Chestertown, MD, July 18, 2006 — For nearly two decades, Donald McColl, the Nancy L. Underwood Professor of Art History at Washington College, has immersed himself in one of art history's mysteries—the origins and function of a group of early Christian sculptures, called the "Jonah Marbles", representing Jonah and the Good Shepherd, which first appeared on the New York art market in the mid-1960s and now reside in the Cleveland Museum of Art.
"The sculptures are extraordinary works, and are exceedingly rare examples of pre-Constantinian sculpture in the round," says McColl. "Yet lingering doubts as to their authenticity, attributable in large part to their having no verifiable provenance—that is, either a verifiable archaeological context or a long and continuous record of ownership—to say nothing of the sheer exuberance of their forms, which recall pagan, Hellenistic art—have had the effect of excluding the works from important discussions of Early Christian art."

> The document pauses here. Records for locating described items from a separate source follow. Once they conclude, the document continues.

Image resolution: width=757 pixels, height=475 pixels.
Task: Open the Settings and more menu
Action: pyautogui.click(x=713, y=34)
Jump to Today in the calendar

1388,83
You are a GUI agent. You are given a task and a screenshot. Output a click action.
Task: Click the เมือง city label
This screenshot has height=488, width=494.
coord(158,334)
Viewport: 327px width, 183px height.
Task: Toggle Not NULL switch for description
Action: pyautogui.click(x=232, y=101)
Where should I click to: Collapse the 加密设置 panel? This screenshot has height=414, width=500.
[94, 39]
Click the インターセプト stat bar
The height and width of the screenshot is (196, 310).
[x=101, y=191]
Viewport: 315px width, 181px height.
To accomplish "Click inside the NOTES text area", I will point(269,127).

This June—courtesy of a 2006 Summer Fellowship in Byzantine Studies from Harvard's Dumbarton Oaks Library and Research Collection—McColl began to take stock of his decade-long researches on the origins of the sculptures, which have included travel to Turkey; isotopic analyses of the marble from which the objects were carved, conducted in conjunction with conservators from the Cleveland Museum and the Center for Archaeological Sciences, University of Georgia; and examining the papers of the late Ernst Kitzinger, former Director of Byzantine Studies at Dumbarton Oaks and one of the most important scholars to have made a close study of the works.

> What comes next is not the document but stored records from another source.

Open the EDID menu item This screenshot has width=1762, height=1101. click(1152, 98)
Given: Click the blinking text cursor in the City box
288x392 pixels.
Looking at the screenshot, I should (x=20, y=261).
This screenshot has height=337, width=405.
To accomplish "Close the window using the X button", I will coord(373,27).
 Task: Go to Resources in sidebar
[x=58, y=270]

The Dumbarton Oaks Research Library and Collection, located in Washington, DC, is an international center for scholarship, providing resources for study and publishing scholarly works in Byzantine, Pre-Columbian, and Garden and Landscape Studies. Begun as a private collection by Mildred and Robert Woods Bliss in 1920, and given to Harvard University in 1940, the library and collections include art, objects, artifacts, manuscripts, and rare books.
McColl joined the faculty of Washington College in 1997 after receiving his Ph.D. in art history from the University of Virginia, and completing postdoctoral study at Northwestern University, supported by the Social Sciences and Humanities Research Council of Canada. He holds a B.A. in art history and criticism from the University of Western Ontario (1986) and an M.A. in art history from Oberlin College (1992). His professional research focuses on the visual culture of northern Europe in the early modern period and on late antique/early Christian art and archaeology. He is currently working on a book titled Troubled Waters: Seeing the Samaritan Woman in the Reformation World.